Leonardo sale a piazza Affari, grazie a progetto supercaccia Tempest

9 Dicembre 2022, di Mariangela Tessa

Mattinata positiva per il titolo Leonardo a Piazza Affari dopo l’annuncio del nuovo progetto Global combat air programme (Gcap), lanciato da Italia, Regno Unito e Giappone, per lo sviluppo del nuovo supercaccia invisibile di nuova generazione Tempest. Il gruppo italiano sarà partner strategico dell’iniziativa, che punta a rendere operativo il nuovo velivolo nel 2035.

Intorno alle 11, i titoli Leonardo salgono dello 0,54% a 7,796 euro. Da inizio anno, la crescita è stata del 22% circa.

Che cosa prevede il Global combat air programme (Gcap)

Nel dettaglio, i governi dei tre Paesi si dicono “impegnati a sostenere l’ordine internazionale libero e aperto basato sulle regole, più importante che mai in un momento in cui questi principi vengono contestati e in cui crescono minacce ed aggressioni”».

“Poiché la difesa della nostra democrazia, della nostra economia, della nostra sicurezza e della stabilità regionale riveste una sempre maggiore importanza – aggiungono in un comunicato -, abbiamo bisogno di forti partenariati di difesa e di sicurezza, sostenuti e rafforzati da una capacità di deterrenza credibile”. “Attraverso il Gcap, svilupperemo ulteriormente i nostri rapporti di lunga data in materia di difesa”, concludono gli esecutivi dei tre Paesi.
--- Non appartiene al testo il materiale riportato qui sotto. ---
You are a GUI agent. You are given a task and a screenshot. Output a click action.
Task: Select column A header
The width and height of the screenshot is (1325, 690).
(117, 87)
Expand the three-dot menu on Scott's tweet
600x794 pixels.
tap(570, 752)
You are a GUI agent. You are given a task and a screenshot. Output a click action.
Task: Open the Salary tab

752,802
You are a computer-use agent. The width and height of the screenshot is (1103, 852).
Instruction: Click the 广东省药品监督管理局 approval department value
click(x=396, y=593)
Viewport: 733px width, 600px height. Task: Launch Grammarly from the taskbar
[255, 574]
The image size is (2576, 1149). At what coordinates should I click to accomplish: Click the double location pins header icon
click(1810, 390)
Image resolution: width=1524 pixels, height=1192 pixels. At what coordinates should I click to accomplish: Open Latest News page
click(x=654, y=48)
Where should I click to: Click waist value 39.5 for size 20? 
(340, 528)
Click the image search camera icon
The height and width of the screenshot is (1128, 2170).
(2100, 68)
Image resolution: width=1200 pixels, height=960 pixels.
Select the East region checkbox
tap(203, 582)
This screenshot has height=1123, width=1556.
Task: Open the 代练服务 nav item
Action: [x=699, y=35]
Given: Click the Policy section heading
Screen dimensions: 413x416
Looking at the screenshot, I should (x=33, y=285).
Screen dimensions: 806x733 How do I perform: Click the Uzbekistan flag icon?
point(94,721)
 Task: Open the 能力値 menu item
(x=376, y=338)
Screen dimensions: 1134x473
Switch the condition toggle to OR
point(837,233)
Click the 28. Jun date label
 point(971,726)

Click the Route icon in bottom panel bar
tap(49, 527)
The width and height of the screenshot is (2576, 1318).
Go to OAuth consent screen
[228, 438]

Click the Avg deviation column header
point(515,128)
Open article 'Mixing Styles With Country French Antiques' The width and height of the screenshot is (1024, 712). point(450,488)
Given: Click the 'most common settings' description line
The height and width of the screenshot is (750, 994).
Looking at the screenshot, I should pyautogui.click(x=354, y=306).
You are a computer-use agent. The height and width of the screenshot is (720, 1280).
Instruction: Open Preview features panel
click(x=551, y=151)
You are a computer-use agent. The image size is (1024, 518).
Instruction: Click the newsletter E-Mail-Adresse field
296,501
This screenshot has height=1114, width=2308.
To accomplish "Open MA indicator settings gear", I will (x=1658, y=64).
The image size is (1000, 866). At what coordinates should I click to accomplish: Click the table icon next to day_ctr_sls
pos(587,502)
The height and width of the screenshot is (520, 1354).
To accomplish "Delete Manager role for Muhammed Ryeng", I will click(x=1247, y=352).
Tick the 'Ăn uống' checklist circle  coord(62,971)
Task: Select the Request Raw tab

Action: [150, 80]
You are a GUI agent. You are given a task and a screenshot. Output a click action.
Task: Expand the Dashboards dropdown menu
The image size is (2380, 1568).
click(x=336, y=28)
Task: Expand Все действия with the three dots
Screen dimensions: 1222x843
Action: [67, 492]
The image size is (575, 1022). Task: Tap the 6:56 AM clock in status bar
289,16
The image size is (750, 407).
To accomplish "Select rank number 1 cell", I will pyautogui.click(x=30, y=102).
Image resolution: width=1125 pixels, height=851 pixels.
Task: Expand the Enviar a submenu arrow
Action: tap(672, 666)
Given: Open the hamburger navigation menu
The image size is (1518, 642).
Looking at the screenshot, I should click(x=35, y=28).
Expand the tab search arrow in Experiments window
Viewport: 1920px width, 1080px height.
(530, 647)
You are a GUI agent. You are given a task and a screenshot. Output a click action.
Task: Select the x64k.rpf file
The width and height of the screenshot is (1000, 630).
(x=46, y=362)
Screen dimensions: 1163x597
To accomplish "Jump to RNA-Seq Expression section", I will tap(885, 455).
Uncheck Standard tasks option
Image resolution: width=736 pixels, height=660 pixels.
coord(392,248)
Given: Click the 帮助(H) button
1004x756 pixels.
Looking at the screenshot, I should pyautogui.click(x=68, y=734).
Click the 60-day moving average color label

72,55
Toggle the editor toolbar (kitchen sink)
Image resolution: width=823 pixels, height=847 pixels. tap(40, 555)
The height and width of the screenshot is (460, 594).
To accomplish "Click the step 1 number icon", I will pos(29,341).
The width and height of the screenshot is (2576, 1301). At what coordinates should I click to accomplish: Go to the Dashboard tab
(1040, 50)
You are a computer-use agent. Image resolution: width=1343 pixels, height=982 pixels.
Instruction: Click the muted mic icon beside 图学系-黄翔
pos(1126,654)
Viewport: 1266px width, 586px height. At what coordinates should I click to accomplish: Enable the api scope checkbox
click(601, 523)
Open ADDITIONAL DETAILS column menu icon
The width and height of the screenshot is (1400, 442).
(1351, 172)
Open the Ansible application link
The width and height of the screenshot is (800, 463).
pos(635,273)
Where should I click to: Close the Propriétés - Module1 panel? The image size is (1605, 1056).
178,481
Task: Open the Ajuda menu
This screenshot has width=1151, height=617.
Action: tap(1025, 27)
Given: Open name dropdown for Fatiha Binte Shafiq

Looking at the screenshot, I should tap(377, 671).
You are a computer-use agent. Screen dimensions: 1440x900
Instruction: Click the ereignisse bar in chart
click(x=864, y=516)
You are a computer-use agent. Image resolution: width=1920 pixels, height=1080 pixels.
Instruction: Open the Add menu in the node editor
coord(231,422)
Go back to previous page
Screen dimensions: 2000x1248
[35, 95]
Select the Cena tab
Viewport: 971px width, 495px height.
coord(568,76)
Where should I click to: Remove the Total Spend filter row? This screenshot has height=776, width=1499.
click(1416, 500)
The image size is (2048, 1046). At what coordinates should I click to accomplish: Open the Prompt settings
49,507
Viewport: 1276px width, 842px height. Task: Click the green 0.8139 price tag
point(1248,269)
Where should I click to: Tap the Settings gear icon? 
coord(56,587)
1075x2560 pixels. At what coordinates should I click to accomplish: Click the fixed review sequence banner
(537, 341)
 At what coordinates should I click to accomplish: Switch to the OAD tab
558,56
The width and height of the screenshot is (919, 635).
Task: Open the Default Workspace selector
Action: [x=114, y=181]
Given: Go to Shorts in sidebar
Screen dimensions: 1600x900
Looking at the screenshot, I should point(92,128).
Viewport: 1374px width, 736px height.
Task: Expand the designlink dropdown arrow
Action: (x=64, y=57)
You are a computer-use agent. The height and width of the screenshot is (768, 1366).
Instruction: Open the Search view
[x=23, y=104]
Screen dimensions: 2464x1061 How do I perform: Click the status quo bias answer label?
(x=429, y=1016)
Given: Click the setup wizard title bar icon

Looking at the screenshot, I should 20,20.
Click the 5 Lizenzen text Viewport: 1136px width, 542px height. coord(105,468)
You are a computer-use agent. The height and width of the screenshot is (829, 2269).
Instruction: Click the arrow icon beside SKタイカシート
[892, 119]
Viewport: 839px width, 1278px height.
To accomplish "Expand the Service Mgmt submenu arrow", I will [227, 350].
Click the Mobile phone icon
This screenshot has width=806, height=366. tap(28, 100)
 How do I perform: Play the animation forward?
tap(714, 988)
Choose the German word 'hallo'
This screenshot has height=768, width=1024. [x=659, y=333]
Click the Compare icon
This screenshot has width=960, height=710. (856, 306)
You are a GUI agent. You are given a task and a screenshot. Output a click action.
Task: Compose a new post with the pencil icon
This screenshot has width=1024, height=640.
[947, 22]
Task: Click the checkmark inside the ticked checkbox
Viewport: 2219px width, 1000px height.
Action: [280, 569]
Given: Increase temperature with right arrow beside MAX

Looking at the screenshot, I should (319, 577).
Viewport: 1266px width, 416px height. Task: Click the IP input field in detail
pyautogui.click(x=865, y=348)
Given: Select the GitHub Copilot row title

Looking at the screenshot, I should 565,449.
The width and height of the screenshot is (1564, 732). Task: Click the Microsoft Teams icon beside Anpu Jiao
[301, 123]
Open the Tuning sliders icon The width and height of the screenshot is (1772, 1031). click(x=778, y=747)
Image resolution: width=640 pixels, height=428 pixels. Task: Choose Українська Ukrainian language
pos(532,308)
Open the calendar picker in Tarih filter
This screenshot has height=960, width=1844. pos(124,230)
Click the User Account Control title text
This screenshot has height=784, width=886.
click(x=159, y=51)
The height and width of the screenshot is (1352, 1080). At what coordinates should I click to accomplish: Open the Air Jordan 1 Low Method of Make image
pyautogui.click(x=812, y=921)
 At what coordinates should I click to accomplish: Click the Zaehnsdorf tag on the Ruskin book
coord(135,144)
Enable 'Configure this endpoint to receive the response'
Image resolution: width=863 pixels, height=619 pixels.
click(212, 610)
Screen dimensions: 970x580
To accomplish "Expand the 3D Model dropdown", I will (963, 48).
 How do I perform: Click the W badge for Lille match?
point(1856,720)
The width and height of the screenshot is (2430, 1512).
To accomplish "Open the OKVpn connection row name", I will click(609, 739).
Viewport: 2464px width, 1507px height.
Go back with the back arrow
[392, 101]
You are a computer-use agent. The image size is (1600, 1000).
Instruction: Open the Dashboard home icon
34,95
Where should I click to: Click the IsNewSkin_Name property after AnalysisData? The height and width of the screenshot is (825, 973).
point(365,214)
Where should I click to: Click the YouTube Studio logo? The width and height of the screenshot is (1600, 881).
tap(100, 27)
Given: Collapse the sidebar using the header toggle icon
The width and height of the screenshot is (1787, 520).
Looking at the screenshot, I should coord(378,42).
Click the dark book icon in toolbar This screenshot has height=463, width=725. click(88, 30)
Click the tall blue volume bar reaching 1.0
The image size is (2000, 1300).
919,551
Italia, Regno Unito e Giappone, attraverso le rispettive industrie nazionali Leonardo, Bae Systems e Mitsubishi Heavy Industries, “collaboreranno allo sviluppo delle tecnologie per la piattaforma aerea di sesta generazione, in ottica sistema di sistemi”.

Alessandro Profumo, amministratore delegato di Leonardo, ha sottolineato:

“La decisione dei governi di rafforzare la collaborazione con un programma così strategico come il Global Combat Air Programme  è la testimonianza di un modello di cooperazione tra i tre Paesi efficace e promettente. Siamo di fronte a uno dei programmi più sfidanti e avveniristici per l’industria dell’aerospazio e difesa che garantirà l’autonomia tecnologica dei Paesi coinvolti e fornirà alle Forze Armate prestazioni e capacità operative senza precedenti”.

Che cosa dicono gli analisti

‘Per questo progetto – rilevano gli analisti di Equita – l’Italia ha destinato 3,8 miliardi fino al 2035, i cui effetti sono comunque diluiti nel tempo’. Il progetto, aggiungono, e’ ‘finalizzato alla realizzazione della sesta generazione di aerei da combattimento: il supercaccia invisibile Tempest (con o senza pilota e armi all’avanguardia), il cui progetto anglo-italiano si fonderà con quello nipponico dell’F-X stealth’.

La notizia, notano da parte loro gli esperti di Banca Akros ‘era prevista ed è positiva’.